Aim of the exercise: Can you convert every line of the records below into a JSON list of strings, one string per line, with blank lines left out?
··· Material for this task
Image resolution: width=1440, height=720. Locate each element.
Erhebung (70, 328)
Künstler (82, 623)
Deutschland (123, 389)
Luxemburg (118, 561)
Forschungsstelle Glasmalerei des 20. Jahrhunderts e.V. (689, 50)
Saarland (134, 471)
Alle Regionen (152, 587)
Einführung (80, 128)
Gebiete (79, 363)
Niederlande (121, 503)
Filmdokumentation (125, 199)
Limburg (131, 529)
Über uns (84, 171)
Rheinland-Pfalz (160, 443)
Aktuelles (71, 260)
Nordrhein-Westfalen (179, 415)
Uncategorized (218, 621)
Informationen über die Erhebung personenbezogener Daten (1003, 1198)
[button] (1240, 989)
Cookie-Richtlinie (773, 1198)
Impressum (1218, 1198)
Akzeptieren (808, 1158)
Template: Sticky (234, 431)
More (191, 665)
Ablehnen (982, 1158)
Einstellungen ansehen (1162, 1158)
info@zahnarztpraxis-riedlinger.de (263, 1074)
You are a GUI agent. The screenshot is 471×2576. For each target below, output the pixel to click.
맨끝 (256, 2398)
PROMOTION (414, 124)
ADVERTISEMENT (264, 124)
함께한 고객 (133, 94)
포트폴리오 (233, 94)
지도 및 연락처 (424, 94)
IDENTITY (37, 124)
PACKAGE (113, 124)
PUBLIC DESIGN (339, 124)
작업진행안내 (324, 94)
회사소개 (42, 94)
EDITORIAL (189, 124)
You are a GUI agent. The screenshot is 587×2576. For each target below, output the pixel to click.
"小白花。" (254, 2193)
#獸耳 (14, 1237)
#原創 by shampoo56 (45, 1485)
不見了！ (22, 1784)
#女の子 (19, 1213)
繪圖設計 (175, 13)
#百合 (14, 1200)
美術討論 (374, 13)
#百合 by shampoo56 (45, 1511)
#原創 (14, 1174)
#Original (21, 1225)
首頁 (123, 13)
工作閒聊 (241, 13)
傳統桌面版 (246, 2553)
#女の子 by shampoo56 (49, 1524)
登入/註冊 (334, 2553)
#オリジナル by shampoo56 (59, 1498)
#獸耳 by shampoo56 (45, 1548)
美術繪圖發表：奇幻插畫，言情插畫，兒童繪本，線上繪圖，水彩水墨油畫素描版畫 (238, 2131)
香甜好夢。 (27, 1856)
······
Problem solution:
[
  "Image resolution: width=1440, height=720. Locate each element.",
  "Erhebung (70, 328)",
  "Künstler (82, 623)",
  "Deutschland (123, 389)",
  "Luxemburg (118, 561)",
  "Forschungsstelle Glasmalerei des 20. Jahrhunderts e.V. (689, 50)",
  "Saarland (134, 471)",
  "Alle Regionen (152, 587)",
  "Einführung (80, 128)",
  "Gebiete (79, 363)",
  "Niederlande (121, 503)",
  "Filmdokumentation (125, 199)",
  "Limburg (131, 529)",
  "Über uns (84, 171)",
  "Rheinland-Pfalz (160, 443)",
  "Aktuelles (71, 260)",
  "Nordrhein-Westfalen (179, 415)",
  "Uncategorized (218, 621)",
  "Informationen über die Erhebung personenbezogener Daten (1003, 1198)",
  "[button] (1240, 989)",
  "Cookie-Richtlinie (773, 1198)",
  "Impressum (1218, 1198)",
  "Akzeptieren (808, 1158)",
  "Template: Sticky (234, 431)",
  "More (191, 665)",
  "Ablehnen (982, 1158)",
  "Einstellungen ansehen (1162, 1158)",
  "info@zahnarztpraxis-riedlinger.de (263, 1074)",
  "You are a GUI agent. The screenshot is 471×2576. For each target below, output the pixel to click.",
  "맨끝 (256, 2398)",
  "PROMOTION (414, 124)",
  "ADVERTISEMENT (264, 124)",
  "함께한 고객 (133, 94)",
  "포트폴리오 (233, 94)",
  "지도 및 연락처 (424, 94)",
  "IDENTITY (37, 124)",
  "PACKAGE (113, 124)",
  "PUBLIC DESIGN (339, 124)",
  "작업진행안내 (324, 94)",
  "회사소개 (42, 94)",
  "EDITORIAL (189, 124)",
  "You are a GUI agent. The screenshot is 587×2576. For each target below, output the pixel to click.",
  "\"小白花。\" (254, 2193)",
  "#獸耳 (14, 1237)",
  "#原創 by shampoo56 (45, 1485)",
  "不見了！ (22, 1784)",
  "#女の子 (19, 1213)",
  "繪圖設計 (175, 13)",
  "#百合 (14, 1200)",
  "美術討論 (374, 13)",
  "#百合 by shampoo56 (45, 1511)",
  "#原創 (14, 1174)",
  "#Original (21, 1225)",
  "首頁 (123, 13)",
  "工作閒聊 (241, 13)",
  "傳統桌面版 (246, 2553)",
  "#女の子 by shampoo56 (49, 1524)",
  "登入/註冊 (334, 2553)",
  "#オリジナル by shampoo56 (59, 1498)",
  "#獸耳 by shampoo56 (45, 1548)",
  "美術繪圖發表：奇幻插畫，言情插畫，兒童繪本，線上繪圖，水彩水墨油畫素描版畫 (238, 2131)",
  "香甜好夢。 (27, 1856)"
]